## TO DO
(a) Can you write out the passage on India's tax system, starting with "India has a" and going on through "and the municipalities."?
(b) How would you sum up the text on India's tax system in two sentences?
(c) How would you translate this sentence from the text on India's tax system into Spanish: "Whatever tax is being charged has to be backed by the law passed by the legislature or the parliament."

## EXTRACT
India has a well developed taxation structure. The tax system in India is mainly a three tier system which is based between the Central, State Governments and the local government organizations. In most cases, these local bodies include the local councils and the municipalities.
According to the Constitution of India, the government has the right to levy taxes on individuals and organizations. However, the constitution states that no one has the right to levy or charge taxes except the authority of law. Whatever tax is being charged has to be backed by the law passed by the legislature or the parliament. Article 246 (SEVENTH SCHEDULE) of the Indian Constitution, distributes legislative powers including taxation, between the Parliament and the State Legislature. Schedule VII enumerates these subject matters with the use of three lists;
• List – I entailing the areas on which only the parliament is competent to makes laws, Taxes consist of direct tax or indirect tax, and may be paid in money or as its labour equivalent (often but not always unpaid labour).
• List – II entailing the areas on which only the state legislature can make laws, and
• List – III listing the areas on which both the Parliament and the State Legislature can make laws upon concurrently.
Direct Taxes: They are imposed on a person’s income, wealth, expenditure, etc. Direct Taxes charge is on person concern and burden is borne by person on whom it is imposed. Example- Income Tax.

## DATA
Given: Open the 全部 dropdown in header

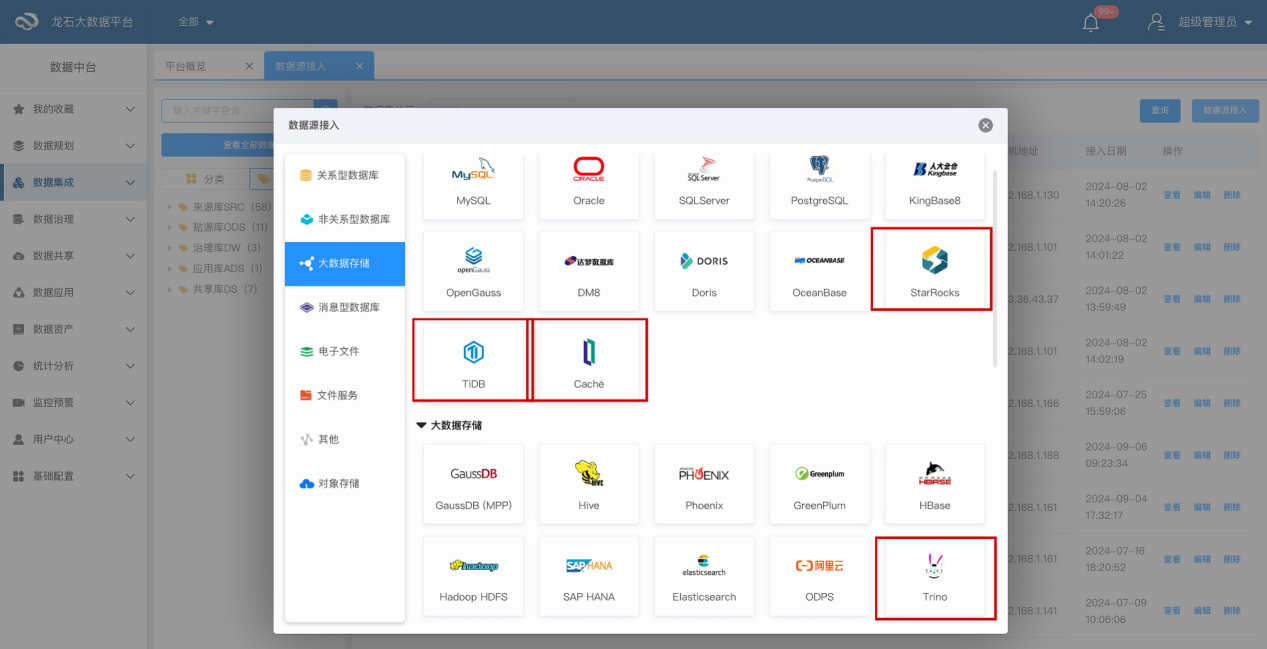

## THE RESPONSES
(a)
India has a well developed taxation structure. The tax system in India is mainly a three tier system which is based between the Central, State Governments and the local government organizations. In most cases, these local bodies include the local councils and the municipalities.

(b) India's tax system is mainly a three-tier structure shared among the Central Government, the State Governments, and local bodies such as councils and municipalities. The Constitution requires every tax to be backed by law, and Article 246 uses the three lists of Schedule VII to divide legislative powers, including taxation, between Parliament and the State Legislature.

(c) Cualquier impuesto que se cobre debe estar respaldado por la ley aprobada por la legislatura o el parlamento.